Museveni Bans Charcoal Trade, Balaalo Herdsmen from Northern Uganda
President Museveni has signed an executive order banning tree cutting for commercial charcoal production and expelled Balaalo herdsmen in Northern Uganda.
The executive order exercised under Article 99 (2) of the constitution was issued by the President on Friday last week.
This comes barely two weeks after the President pledged to sign the executive order after meeting with a section of leaders from the Acholi Sub-region who raised concerns about the rising charcoal trade in the region.
The President however faulted the corrupt elements in security forces and officials in charge of the Environment and National Forestry Authority (NFA) for allegedly aiding the rising charcoal trade.
He pointed out that some security personnel have even gone to the extent of providing escort services for the destructive charcoal business.
“The people in charge of the Environment and Forestry allow this destructive business to go on massively.

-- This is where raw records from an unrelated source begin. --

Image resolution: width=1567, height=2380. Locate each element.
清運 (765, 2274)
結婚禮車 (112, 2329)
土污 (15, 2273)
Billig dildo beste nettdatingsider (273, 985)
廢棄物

Apparently, armed people escort this charcoal. Where are the armed guards coming from, who is providing them, all the same, the question must be answered.?” The president wondered.
He says the charcoal burners in their quest for charcoal have turned to cut down Shea butter trees which have forced locals to hold the security people in great contempt.
“In order to save the environment and the reputation of the NRM, I therefore hereby ban the cutting of trees for charcoal burning,” He ordered.
The President also on a separate note issued an order for the expulsion of nomadic pastoralists commonly referred to as balaalo herders from Northern Uganda with immediate effect by June this year.
“By the authority of this executive order, no Mulaalo, should settle and bring cattle to settle and bring cattle to Northern Uganda except with the permission of the Minister for Lands and the Minister of Agriculture,” He says.
He however asked the Attorney General to come up with a draft of a law criminalizing nomadism and suggested that culprits could serve 7 years in prison for bringing cattle into Northern Uganda illegally.
Acholi Sub-region has witnessed a surge in the destruction of forest cover for the growing demand for charcoal and timber lately despite an earlier ban issued by the Ministry of Environment in February this year.
This has forced some of the local leaders and vigilante groups to take up civic action as an alternative measure to curb the illicit trade and transport of charcoal out of the region.
For instance, former Aruu North County Member of Parliament Samuel Odonga Otto recently launched Ribe Pi Paco, a youth-led advocacy group to champion the vice in the region. Otto equally accused the security personnel and officials in the National Forestry Authority of being behind the charcoal trade in the Acholi Sub-region.
It is estimated that Gulu district alone lost a total of 38,700 hectares of forest cover between 2010 and 2021, accounting for about 6.2 percent loss of forest cover. According to a Global Forest Watch Report, the bulk of the forest covers were depleted due to the growing charcoal trade and wild forest fires.